What the task asks = In the records below, which lines include "value"? Copy them.

Listed records =
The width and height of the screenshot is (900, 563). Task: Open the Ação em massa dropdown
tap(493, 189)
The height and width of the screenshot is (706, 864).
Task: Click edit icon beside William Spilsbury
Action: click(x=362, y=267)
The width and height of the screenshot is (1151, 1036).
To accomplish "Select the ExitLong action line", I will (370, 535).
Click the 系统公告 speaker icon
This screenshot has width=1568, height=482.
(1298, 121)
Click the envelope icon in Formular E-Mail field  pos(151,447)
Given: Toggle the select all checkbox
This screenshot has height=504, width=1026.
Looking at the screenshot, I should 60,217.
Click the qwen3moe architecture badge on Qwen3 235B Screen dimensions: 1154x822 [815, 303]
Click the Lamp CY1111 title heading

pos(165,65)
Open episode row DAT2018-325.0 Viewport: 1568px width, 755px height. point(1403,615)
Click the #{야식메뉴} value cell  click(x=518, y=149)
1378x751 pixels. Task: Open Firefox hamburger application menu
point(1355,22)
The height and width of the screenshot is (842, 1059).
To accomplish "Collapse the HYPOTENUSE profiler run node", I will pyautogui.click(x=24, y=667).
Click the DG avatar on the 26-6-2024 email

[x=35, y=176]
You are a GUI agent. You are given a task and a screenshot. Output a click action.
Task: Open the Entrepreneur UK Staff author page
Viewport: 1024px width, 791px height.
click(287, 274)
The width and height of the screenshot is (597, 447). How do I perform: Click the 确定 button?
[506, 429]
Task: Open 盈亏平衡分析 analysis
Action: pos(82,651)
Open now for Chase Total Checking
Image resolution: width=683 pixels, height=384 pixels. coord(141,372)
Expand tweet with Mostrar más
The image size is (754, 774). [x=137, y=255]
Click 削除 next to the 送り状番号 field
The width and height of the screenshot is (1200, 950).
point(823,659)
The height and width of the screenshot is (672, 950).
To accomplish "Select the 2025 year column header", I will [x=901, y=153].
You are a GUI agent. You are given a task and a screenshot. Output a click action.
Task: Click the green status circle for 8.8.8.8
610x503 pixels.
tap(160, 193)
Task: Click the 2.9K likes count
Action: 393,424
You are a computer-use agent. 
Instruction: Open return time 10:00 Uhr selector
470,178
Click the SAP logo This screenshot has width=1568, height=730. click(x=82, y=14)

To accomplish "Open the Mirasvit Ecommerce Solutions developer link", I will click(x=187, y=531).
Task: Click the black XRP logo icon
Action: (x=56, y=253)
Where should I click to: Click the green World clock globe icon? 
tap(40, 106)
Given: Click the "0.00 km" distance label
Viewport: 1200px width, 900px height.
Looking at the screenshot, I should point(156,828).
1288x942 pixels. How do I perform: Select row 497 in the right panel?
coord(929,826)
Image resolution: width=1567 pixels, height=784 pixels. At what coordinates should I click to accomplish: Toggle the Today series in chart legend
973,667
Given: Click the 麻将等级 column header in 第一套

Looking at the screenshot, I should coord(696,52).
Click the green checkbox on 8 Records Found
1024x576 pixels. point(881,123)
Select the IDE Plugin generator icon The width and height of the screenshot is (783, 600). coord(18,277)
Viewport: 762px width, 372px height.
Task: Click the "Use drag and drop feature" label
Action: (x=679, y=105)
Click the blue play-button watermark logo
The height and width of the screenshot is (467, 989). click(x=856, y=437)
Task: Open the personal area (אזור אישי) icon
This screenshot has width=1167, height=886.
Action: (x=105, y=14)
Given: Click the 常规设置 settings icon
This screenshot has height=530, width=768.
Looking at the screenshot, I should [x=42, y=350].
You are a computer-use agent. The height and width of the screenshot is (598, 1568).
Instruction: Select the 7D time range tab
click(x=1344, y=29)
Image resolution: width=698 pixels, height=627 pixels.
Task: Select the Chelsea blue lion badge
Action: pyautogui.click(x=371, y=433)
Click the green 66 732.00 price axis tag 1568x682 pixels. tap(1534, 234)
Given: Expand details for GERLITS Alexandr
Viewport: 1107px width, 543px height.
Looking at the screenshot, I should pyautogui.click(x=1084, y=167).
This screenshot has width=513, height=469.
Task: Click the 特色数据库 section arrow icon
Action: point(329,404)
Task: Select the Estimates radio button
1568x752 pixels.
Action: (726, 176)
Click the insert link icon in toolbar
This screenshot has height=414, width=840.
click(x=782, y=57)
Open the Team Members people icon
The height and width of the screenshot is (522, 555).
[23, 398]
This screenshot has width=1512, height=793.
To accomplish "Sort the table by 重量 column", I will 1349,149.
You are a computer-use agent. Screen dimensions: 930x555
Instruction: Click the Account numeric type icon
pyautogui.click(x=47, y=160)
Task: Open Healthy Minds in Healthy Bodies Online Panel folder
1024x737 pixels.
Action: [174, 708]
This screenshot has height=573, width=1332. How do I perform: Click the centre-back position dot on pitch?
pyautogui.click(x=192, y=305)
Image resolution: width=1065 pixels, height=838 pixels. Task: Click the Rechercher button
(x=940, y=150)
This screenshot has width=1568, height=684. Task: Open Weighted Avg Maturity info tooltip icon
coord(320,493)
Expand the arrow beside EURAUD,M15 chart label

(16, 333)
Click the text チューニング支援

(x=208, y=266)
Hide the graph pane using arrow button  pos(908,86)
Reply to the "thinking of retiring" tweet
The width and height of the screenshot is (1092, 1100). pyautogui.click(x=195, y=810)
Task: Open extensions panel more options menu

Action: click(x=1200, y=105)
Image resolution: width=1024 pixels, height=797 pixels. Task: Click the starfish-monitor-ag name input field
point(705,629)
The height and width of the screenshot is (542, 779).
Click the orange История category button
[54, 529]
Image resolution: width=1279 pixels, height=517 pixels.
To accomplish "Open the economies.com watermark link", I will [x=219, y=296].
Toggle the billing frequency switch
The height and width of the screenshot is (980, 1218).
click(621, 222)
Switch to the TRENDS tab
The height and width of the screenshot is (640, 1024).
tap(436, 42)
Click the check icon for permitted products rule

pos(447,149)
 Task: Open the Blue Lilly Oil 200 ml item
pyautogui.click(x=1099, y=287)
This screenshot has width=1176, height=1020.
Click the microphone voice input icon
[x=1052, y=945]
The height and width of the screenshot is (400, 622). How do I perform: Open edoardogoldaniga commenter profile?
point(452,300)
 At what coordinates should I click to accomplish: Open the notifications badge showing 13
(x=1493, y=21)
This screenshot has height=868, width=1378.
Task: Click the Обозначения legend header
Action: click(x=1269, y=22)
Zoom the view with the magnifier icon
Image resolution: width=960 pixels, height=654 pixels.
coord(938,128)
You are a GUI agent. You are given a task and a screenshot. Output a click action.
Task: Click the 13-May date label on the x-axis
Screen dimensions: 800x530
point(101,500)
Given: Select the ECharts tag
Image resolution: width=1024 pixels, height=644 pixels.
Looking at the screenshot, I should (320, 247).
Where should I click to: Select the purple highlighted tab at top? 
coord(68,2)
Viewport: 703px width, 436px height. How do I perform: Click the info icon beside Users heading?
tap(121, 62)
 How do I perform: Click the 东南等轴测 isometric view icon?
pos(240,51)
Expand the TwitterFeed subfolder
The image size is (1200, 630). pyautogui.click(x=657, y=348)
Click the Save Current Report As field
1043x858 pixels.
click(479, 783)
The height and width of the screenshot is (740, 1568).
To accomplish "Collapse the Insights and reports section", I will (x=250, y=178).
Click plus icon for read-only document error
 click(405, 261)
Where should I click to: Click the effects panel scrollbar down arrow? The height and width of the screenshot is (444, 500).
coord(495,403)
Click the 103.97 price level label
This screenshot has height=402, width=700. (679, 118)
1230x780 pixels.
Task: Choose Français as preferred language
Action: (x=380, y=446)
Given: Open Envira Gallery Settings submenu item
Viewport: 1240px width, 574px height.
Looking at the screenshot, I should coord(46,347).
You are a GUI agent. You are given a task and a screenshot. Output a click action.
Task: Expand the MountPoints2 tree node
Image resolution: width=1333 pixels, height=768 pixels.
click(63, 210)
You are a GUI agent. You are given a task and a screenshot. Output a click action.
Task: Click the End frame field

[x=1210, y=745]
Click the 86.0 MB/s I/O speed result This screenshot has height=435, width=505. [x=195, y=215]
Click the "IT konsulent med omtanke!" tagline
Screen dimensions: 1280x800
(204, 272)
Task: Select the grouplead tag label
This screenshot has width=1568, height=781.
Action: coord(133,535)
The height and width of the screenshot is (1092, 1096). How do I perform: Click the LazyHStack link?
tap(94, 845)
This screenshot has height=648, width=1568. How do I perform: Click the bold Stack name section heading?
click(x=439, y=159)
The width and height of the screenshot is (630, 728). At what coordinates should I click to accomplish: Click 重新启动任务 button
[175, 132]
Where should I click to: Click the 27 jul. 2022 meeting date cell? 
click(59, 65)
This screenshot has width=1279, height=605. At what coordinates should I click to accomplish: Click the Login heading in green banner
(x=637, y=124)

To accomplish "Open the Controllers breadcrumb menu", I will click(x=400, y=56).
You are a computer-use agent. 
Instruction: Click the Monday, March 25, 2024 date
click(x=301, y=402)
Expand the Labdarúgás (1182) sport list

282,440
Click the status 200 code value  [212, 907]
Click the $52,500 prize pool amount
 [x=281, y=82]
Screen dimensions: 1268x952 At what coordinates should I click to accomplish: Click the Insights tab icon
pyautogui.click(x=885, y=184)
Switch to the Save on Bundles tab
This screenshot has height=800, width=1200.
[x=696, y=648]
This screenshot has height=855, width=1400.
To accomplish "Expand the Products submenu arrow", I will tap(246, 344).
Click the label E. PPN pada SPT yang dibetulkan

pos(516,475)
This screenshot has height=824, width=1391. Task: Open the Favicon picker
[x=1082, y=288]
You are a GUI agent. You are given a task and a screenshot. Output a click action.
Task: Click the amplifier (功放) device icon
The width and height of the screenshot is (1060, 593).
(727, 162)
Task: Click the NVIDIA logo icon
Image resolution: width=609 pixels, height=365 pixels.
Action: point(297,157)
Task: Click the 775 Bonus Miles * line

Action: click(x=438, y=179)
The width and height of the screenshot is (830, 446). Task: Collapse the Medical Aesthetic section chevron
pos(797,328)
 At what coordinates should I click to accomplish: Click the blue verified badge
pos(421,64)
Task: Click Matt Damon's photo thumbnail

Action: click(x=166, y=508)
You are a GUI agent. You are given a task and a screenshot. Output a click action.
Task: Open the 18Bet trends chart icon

Answer =
Click the #{야식메뉴} value cell  click(x=518, y=149)
Click the status 200 code value  [212, 907]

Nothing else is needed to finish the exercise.